### ARTYKUŁ
UFL – recenzja i opinia o grze [PS5, Xbox]. EA Sports FC może spać spokojnie
W świecie cyfrowej piłki nożnej pojawiła się nowa produkcja, ale UFL aktualnie jest raczej smutnym potwierdzeniem fatalnej sytuacji na rynku. Tytuł od pierwszej chwili męczy błędami oraz balansem... ale czy warto sprawdzić grę? Przeczytajcie naszą recenzję.
Zdecydowanie za długo czekamy, by na rynku pojawiła się konkretna konkurencja dla EA Sports FC. Od czasu problemów serii Konami, które zmieniło Pro Evolution Soccer na eFootball i przeszło na free-2-play, w branży tak naprawdę brakuje konkretnego rywala dla propozycji Electronic Arts. Nawet odejście od Międzynarodowej Federacji Piłki Nożnej nie wpłynęło negatywnie na wyniki studia, bo gracze jeśli chcą grać w cyfrową piłkę nożną to są zmuszeni do sięgnięcia po tytuł EA.

### CEL ZADANIA
Przepisz fragment artykułu od słów „Zdecydowanie za długo” aż po słowa „po tytuł EA.”, zastępując „konkurencja” wyrazem „alternatywa”.

### SUROWE DANE
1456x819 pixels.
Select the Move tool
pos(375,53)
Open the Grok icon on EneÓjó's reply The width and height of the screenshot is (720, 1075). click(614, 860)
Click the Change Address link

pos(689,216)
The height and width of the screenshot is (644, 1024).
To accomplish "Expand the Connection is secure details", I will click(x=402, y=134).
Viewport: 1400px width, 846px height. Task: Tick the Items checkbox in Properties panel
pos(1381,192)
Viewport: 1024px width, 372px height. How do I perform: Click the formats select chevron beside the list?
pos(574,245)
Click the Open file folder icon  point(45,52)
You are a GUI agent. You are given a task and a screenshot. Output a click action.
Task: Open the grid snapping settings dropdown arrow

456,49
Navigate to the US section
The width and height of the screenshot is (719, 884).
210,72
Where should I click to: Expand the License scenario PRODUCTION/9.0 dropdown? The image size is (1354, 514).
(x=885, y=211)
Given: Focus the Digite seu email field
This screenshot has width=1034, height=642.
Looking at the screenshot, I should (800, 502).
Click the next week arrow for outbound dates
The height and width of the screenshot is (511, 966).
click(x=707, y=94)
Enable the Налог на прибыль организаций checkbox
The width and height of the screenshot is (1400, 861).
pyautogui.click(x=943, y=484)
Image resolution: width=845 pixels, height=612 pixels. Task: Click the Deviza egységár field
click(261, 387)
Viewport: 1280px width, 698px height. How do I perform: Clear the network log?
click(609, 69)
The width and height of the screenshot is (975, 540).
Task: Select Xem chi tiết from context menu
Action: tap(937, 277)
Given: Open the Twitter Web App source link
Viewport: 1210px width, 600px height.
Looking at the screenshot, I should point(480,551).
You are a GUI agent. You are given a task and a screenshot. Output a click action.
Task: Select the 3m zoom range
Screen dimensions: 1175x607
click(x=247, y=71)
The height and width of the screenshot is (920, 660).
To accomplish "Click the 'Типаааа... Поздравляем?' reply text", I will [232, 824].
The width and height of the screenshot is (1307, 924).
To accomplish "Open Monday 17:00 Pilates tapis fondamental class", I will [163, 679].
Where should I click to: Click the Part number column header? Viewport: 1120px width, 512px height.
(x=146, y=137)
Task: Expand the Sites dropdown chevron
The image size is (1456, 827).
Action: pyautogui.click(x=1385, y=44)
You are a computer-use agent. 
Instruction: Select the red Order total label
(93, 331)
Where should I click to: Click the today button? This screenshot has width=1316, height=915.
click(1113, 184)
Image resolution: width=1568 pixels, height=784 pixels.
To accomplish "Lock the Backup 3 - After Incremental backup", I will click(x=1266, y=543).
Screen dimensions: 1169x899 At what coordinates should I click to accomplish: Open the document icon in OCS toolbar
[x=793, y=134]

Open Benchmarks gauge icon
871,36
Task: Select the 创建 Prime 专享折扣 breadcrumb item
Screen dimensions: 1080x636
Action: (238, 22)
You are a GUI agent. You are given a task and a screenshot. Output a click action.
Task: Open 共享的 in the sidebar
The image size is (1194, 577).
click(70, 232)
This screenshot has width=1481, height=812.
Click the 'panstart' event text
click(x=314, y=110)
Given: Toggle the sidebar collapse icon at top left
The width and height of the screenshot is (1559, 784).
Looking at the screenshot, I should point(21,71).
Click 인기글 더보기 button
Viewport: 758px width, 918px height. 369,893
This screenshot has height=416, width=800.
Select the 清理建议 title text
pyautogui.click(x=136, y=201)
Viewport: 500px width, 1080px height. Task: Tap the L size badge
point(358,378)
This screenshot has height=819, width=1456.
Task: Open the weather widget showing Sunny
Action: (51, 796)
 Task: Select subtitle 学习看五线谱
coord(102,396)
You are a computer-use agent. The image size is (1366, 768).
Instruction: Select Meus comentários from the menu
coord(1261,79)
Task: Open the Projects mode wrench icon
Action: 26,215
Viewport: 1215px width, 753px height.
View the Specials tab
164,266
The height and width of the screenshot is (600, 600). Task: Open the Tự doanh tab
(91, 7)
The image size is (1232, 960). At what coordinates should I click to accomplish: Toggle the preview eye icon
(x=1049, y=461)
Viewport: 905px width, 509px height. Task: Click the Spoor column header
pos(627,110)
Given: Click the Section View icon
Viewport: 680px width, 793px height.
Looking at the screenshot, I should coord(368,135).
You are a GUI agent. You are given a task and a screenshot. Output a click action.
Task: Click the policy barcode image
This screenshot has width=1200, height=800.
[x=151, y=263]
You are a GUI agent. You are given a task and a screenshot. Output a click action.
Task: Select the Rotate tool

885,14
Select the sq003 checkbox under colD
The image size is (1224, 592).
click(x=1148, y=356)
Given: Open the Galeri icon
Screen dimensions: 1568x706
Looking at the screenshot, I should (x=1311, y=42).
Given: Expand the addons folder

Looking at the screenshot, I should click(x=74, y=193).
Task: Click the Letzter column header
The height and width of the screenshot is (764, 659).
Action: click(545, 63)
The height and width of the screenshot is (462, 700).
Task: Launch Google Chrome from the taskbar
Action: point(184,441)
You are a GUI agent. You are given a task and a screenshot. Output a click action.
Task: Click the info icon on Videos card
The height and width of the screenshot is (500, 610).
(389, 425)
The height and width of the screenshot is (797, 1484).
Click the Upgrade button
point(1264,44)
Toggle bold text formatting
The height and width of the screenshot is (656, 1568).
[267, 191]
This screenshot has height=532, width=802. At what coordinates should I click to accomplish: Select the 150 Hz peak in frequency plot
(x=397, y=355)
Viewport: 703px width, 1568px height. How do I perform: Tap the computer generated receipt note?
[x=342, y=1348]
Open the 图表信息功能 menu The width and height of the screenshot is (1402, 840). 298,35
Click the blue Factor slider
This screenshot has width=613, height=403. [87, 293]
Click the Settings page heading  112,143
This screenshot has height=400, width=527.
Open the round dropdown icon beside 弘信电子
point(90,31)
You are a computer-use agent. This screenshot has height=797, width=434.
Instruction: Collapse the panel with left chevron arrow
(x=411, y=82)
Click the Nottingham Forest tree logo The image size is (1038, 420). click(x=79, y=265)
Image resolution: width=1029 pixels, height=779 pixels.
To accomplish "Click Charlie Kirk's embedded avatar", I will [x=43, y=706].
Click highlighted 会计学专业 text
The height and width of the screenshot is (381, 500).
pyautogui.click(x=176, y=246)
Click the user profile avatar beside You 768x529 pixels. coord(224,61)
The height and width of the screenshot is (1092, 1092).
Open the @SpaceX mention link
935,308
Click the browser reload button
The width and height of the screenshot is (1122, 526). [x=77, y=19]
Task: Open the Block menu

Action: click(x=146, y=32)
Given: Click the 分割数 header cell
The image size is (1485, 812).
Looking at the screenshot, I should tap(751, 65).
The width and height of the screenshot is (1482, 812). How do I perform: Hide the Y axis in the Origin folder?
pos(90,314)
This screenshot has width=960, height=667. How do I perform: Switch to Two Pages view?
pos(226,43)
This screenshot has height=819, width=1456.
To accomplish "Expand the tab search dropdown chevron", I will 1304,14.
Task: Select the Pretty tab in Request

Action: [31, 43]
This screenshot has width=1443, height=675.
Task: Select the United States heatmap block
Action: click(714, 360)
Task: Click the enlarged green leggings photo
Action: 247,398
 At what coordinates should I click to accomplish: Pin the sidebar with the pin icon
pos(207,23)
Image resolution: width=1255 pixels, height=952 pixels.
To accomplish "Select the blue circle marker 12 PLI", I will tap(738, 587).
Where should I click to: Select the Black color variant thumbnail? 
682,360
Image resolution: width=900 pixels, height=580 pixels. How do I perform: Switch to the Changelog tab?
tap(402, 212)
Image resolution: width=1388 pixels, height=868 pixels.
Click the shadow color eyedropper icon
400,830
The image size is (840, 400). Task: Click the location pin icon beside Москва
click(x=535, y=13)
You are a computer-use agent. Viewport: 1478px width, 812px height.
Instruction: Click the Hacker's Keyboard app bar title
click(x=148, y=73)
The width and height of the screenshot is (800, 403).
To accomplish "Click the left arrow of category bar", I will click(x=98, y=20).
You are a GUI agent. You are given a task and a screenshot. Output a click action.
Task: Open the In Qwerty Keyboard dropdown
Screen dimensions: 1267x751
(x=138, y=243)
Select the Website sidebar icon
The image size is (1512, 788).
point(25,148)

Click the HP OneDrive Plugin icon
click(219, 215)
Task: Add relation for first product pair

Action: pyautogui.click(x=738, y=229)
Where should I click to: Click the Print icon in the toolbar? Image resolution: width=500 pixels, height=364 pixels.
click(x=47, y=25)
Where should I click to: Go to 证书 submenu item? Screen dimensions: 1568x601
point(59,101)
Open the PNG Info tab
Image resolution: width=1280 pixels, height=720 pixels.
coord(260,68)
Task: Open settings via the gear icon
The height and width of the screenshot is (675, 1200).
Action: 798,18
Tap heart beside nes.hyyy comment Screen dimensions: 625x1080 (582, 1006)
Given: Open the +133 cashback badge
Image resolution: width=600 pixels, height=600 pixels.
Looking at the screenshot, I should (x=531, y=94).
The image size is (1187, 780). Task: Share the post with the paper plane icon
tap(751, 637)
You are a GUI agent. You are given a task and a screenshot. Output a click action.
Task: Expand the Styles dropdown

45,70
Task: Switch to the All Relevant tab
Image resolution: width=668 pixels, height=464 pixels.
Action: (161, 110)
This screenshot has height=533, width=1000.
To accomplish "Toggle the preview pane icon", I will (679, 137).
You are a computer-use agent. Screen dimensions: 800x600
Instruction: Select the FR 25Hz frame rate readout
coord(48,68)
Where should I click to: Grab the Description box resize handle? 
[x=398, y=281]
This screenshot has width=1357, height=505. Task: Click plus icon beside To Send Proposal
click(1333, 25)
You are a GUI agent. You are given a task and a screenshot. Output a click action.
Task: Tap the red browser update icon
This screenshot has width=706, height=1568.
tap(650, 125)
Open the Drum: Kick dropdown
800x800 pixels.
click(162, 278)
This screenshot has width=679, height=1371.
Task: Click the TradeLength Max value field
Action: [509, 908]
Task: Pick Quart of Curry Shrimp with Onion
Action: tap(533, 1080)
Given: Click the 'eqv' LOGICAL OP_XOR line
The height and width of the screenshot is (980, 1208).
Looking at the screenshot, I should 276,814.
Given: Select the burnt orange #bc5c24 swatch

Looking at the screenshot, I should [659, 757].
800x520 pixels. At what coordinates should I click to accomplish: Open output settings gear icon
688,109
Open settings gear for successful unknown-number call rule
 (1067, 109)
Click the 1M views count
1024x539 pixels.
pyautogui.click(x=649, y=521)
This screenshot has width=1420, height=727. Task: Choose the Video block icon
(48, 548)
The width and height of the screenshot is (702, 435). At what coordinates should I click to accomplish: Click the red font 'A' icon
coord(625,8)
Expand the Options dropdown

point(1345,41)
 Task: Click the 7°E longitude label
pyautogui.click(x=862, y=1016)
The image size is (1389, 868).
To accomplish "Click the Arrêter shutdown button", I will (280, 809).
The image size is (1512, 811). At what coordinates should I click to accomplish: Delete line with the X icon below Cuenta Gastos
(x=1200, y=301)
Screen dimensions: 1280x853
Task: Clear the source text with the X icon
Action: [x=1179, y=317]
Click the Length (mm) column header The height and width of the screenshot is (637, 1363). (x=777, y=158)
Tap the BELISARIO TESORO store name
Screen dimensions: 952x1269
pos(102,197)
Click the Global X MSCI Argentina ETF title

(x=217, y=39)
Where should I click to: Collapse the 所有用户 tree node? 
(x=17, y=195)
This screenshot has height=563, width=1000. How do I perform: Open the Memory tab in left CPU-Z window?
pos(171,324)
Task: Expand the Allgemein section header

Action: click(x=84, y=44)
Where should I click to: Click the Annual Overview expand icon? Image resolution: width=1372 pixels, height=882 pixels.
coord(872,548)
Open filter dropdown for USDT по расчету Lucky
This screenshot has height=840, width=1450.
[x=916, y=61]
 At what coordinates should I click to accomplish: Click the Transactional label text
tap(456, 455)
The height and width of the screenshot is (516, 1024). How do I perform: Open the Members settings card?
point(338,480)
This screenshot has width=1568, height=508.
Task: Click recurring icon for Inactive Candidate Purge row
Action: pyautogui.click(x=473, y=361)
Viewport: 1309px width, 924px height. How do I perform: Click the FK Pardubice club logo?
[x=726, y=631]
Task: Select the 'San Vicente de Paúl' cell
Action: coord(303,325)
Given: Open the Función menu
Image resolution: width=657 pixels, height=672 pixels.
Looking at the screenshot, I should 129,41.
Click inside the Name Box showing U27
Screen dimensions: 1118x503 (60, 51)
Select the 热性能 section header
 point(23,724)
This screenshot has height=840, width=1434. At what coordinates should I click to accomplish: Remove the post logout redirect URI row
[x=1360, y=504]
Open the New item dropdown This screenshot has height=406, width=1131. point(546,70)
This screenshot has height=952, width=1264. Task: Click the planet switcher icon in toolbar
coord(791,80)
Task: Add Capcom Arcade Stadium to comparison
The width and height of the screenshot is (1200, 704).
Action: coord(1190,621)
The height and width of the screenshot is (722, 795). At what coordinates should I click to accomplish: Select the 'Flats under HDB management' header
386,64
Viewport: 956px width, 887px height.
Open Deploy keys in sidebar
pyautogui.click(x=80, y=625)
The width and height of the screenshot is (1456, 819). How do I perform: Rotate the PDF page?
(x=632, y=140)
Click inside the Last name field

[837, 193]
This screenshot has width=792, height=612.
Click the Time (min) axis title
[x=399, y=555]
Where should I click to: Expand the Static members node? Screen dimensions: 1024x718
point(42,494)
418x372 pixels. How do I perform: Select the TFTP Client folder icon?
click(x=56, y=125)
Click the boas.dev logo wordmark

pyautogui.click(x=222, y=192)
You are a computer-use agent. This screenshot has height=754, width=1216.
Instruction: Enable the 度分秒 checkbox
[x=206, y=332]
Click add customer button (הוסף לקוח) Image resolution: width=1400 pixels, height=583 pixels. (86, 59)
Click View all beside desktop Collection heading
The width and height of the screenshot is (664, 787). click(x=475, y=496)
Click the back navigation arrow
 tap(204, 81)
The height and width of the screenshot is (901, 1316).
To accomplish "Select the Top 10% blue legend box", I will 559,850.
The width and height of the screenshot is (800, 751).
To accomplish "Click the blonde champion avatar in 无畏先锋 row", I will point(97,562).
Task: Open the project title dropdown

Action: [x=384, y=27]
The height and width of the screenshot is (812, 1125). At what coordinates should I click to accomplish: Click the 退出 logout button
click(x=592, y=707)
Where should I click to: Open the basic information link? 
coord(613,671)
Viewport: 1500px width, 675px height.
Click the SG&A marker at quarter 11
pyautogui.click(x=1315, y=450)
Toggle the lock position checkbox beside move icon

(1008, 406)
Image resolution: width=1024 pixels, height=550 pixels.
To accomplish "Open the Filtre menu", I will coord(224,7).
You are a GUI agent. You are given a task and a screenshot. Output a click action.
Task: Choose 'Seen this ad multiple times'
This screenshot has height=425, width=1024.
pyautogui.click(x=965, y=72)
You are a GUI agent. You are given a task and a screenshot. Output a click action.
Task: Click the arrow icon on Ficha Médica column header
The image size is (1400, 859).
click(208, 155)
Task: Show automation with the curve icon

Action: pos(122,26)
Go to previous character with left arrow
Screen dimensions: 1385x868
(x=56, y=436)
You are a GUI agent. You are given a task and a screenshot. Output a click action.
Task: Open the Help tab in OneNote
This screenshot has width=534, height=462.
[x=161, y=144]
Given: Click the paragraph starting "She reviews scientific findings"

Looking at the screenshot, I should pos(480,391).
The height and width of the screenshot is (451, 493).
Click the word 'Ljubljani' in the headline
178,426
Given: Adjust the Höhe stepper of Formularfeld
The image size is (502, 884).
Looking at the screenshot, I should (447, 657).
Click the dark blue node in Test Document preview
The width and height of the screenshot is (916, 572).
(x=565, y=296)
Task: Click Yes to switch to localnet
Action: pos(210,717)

### ODPOWIEDŹ PONIŻEJ
Zdecydowanie za długo czekamy, by na rynku pojawiła się konkretna alternatywa dla EA Sports FC. Od czasu problemów serii Konami, które zmieniło Pro Evolution Soccer na eFootball i przeszło na free-2-play, w branży tak naprawdę brakuje konkretnego rywala dla propozycji Electronic Arts. Nawet odejście od Międzynarodowej Federacji Piłki Nożnej nie wpłynęło negatywnie na wyniki studia, bo gracze jeśli chcą grać w cyfrową piłkę nożną to są zmuszeni do sięgnięcia po tytuł EA.